__TASK TO CARRY OUT__:
Would you return all of this data exactly, leaving nothing out?

__SUPPLIED RECORDS__:
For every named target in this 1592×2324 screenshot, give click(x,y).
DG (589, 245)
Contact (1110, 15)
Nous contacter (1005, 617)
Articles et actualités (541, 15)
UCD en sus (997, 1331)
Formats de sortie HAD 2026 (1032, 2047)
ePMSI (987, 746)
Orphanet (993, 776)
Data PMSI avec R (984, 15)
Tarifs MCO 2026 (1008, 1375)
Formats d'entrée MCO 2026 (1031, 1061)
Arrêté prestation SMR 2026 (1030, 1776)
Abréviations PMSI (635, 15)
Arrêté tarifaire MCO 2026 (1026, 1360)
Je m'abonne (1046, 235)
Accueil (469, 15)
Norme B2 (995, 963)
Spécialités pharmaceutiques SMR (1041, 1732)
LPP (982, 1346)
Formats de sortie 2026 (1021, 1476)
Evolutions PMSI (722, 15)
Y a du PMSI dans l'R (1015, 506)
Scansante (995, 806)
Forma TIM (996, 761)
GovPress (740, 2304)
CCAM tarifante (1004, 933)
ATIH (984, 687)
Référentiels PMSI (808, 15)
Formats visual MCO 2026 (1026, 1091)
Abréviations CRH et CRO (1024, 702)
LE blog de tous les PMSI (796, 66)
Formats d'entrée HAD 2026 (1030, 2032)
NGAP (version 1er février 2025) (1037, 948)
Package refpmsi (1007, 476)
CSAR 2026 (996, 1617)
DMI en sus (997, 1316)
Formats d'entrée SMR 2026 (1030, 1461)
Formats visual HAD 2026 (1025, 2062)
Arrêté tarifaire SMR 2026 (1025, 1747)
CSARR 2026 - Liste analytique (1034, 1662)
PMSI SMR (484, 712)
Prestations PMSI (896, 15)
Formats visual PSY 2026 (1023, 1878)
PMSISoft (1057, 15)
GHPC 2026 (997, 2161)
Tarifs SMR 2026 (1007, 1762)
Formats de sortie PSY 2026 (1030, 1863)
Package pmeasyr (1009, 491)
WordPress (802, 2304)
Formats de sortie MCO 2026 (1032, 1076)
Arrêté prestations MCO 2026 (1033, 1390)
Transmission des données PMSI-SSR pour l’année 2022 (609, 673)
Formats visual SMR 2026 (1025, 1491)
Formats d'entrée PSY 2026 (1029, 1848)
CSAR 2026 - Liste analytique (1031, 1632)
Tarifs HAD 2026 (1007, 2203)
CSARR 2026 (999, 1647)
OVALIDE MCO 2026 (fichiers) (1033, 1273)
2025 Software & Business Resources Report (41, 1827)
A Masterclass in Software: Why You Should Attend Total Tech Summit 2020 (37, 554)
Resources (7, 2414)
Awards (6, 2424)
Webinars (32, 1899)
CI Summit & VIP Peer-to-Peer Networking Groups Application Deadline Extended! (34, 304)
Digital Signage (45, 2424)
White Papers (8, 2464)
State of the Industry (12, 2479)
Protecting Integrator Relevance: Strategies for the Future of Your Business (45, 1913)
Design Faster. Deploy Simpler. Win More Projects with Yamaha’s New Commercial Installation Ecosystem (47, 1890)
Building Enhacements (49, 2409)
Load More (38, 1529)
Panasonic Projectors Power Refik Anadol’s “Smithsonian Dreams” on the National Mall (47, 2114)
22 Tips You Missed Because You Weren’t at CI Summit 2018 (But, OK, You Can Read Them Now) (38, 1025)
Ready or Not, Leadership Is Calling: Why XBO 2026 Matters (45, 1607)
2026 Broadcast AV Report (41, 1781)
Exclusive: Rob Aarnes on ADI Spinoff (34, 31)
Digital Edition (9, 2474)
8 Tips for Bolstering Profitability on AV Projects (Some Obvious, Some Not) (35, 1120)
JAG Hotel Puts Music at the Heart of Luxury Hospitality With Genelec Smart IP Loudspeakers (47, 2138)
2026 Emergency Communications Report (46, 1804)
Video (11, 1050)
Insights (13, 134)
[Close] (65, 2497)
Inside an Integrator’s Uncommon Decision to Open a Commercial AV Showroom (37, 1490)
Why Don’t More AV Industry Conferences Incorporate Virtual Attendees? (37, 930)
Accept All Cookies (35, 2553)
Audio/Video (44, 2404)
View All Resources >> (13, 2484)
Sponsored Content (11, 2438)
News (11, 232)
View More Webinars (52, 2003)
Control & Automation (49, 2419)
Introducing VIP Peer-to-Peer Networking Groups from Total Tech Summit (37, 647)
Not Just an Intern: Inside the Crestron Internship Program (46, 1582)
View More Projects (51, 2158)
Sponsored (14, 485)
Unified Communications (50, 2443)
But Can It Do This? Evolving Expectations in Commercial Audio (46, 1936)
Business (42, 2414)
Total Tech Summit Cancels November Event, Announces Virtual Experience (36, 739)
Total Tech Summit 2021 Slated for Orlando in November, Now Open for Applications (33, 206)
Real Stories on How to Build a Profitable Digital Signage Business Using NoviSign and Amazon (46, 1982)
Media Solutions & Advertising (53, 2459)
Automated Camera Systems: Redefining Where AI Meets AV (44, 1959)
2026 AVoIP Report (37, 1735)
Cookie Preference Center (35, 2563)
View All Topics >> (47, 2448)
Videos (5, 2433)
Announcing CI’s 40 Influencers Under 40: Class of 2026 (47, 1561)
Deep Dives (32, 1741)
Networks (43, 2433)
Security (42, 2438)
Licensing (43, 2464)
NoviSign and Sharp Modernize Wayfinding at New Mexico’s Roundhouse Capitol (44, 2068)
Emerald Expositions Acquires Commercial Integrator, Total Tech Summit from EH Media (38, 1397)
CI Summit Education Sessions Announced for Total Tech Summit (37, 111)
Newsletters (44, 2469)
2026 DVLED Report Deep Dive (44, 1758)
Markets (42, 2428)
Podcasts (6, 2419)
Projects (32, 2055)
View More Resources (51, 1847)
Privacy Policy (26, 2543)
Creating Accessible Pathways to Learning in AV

__EXPECTED ANSWER__:
For every named target in this 1592×2324 screenshot, give click(x,y).
DG (589, 245)
Contact (1110, 15)
Nous contacter (1005, 617)
Articles et actualités (541, 15)
UCD en sus (997, 1331)
Formats de sortie HAD 2026 (1032, 2047)
ePMSI (987, 746)
Orphanet (993, 776)
Data PMSI avec R (984, 15)
Tarifs MCO 2026 (1008, 1375)
Formats d'entrée MCO 2026 (1031, 1061)
Arrêté prestation SMR 2026 (1030, 1776)
Abréviations PMSI (635, 15)
Arrêté tarifaire MCO 2026 (1026, 1360)
Je m'abonne (1046, 235)
Accueil (469, 15)
Norme B2 (995, 963)
Spécialités pharmaceutiques SMR (1041, 1732)
LPP (982, 1346)
Formats de sortie 2026 (1021, 1476)
Evolutions PMSI (722, 15)
Y a du PMSI dans l'R (1015, 506)
Scansante (995, 806)
Forma TIM (996, 761)
GovPress (740, 2304)
CCAM tarifante (1004, 933)
ATIH (984, 687)
Référentiels PMSI (808, 15)
Formats visual MCO 2026 (1026, 1091)
Abréviations CRH et CRO (1024, 702)
LE blog de tous les PMSI (796, 66)
Formats d'entrée HAD 2026 (1030, 2032)
NGAP (version 1er février 2025) (1037, 948)
Package refpmsi (1007, 476)
CSAR 2026 (996, 1617)
DMI en sus (997, 1316)
Formats d'entrée SMR 2026 (1030, 1461)
Formats visual HAD 2026 (1025, 2062)
Arrêté tarifaire SMR 2026 (1025, 1747)
CSARR 2026 - Liste analytique (1034, 1662)
PMSI SMR (484, 712)
Prestations PMSI (896, 15)
Formats visual PSY 2026 (1023, 1878)
PMSISoft (1057, 15)
GHPC 2026 (997, 2161)
Tarifs SMR 2026 (1007, 1762)
Formats de sortie PSY 2026 (1030, 1863)
Package pmeasyr (1009, 491)
WordPress (802, 2304)
Formats de sortie MCO 2026 (1032, 1076)
Arrêté prestations MCO 2026 (1033, 1390)
Transmission des données PMSI-SSR pour l’année 2022 (609, 673)
Formats visual SMR 2026 (1025, 1491)
Formats d'entrée PSY 2026 (1029, 1848)
CSAR 2026 - Liste analytique (1031, 1632)
Tarifs HAD 2026 (1007, 2203)
CSARR 2026 (999, 1647)
OVALIDE MCO 2026 (fichiers) (1033, 1273)
2025 Software & Business Resources Report (41, 1827)
A Masterclass in Software: Why You Should Attend Total Tech Summit 2020 (37, 554)
Resources (7, 2414)
Awards (6, 2424)
Webinars (32, 1899)
CI Summit & VIP Peer-to-Peer Networking Groups Application Deadline Extended! (34, 304)
Digital Signage (45, 2424)
White Papers (8, 2464)
State of the Industry (12, 2479)
Protecting Integrator Relevance: Strategies for the Future of Your Business (45, 1913)
Design Faster. Deploy Simpler. Win More Projects with Yamaha’s New Commercial Installation Ecosystem (47, 1890)
Building Enhacements (49, 2409)
Load More (38, 1529)
Panasonic Projectors Power Refik Anadol’s “Smithsonian Dreams” on the National Mall (47, 2114)
22 Tips You Missed Because You Weren’t at CI Summit 2018 (But, OK, You Can Read Them Now) (38, 1025)
Ready or Not, Leadership Is Calling: Why XBO 2026 Matters (45, 1607)
2026 Broadcast AV Report (41, 1781)
Exclusive: Rob Aarnes on ADI Spinoff (34, 31)
Digital Edition (9, 2474)
8 Tips for Bolstering Profitability on AV Projects (Some Obvious, Some Not) (35, 1120)
JAG Hotel Puts Music at the Heart of Luxury Hospitality With Genelec Smart IP Loudspeakers (47, 2138)
2026 Emergency Communications Report (46, 1804)
Video (11, 1050)
Insights (13, 134)
[Close] (65, 2497)
Inside an Integrator’s Uncommon Decision to Open a Commercial AV Showroom (37, 1490)
Why Don’t More AV Industry Conferences Incorporate Virtual Attendees? (37, 930)
Accept All Cookies (35, 2553)
Audio/Video (44, 2404)
View All Resources >> (13, 2484)
Sponsored Content (11, 2438)
News (11, 232)
View More Webinars (52, 2003)
Control & Automation (49, 2419)
Introducing VIP Peer-to-Peer Networking Groups from Total Tech Summit (37, 647)
Not Just an Intern: Inside the Crestron Internship Program (46, 1582)
View More Projects (51, 2158)
Sponsored (14, 485)
Unified Communications (50, 2443)
But Can It Do This? Evolving Expectations in Commercial Audio (46, 1936)
Business (42, 2414)
Total Tech Summit Cancels November Event, Announces Virtual Experience (36, 739)
Total Tech Summit 2021 Slated for Orlando in November, Now Open for Applications (33, 206)
Real Stories on How to Build a Profitable Digital Signage Business Using NoviSign and Amazon (46, 1982)
Media Solutions & Advertising (53, 2459)
Automated Camera Systems: Redefining Where AI Meets AV (44, 1959)
2026 AVoIP Report (37, 1735)
Cookie Preference Center (35, 2563)
View All Topics >> (47, 2448)
Videos (5, 2433)
Announcing CI’s 40 Influencers Under 40: Class of 2026 (47, 1561)
Deep Dives (32, 1741)
Networks (43, 2433)
Security (42, 2438)
Licensing (43, 2464)
NoviSign and Sharp Modernize Wayfinding at New Mexico’s Roundhouse Capitol (44, 2068)
Emerald Expositions Acquires Commercial Integrator, Total Tech Summit from EH Media (38, 1397)
CI Summit Education Sessions Announced for Total Tech Summit (37, 111)
Newsletters (44, 2469)
2026 DVLED Report Deep Dive (44, 1758)
Markets (42, 2428)
Podcasts (6, 2419)
Projects (32, 2055)
View More Resources (51, 1847)
Privacy Policy (26, 2543)
Creating Accessible Pathways to Learning in AV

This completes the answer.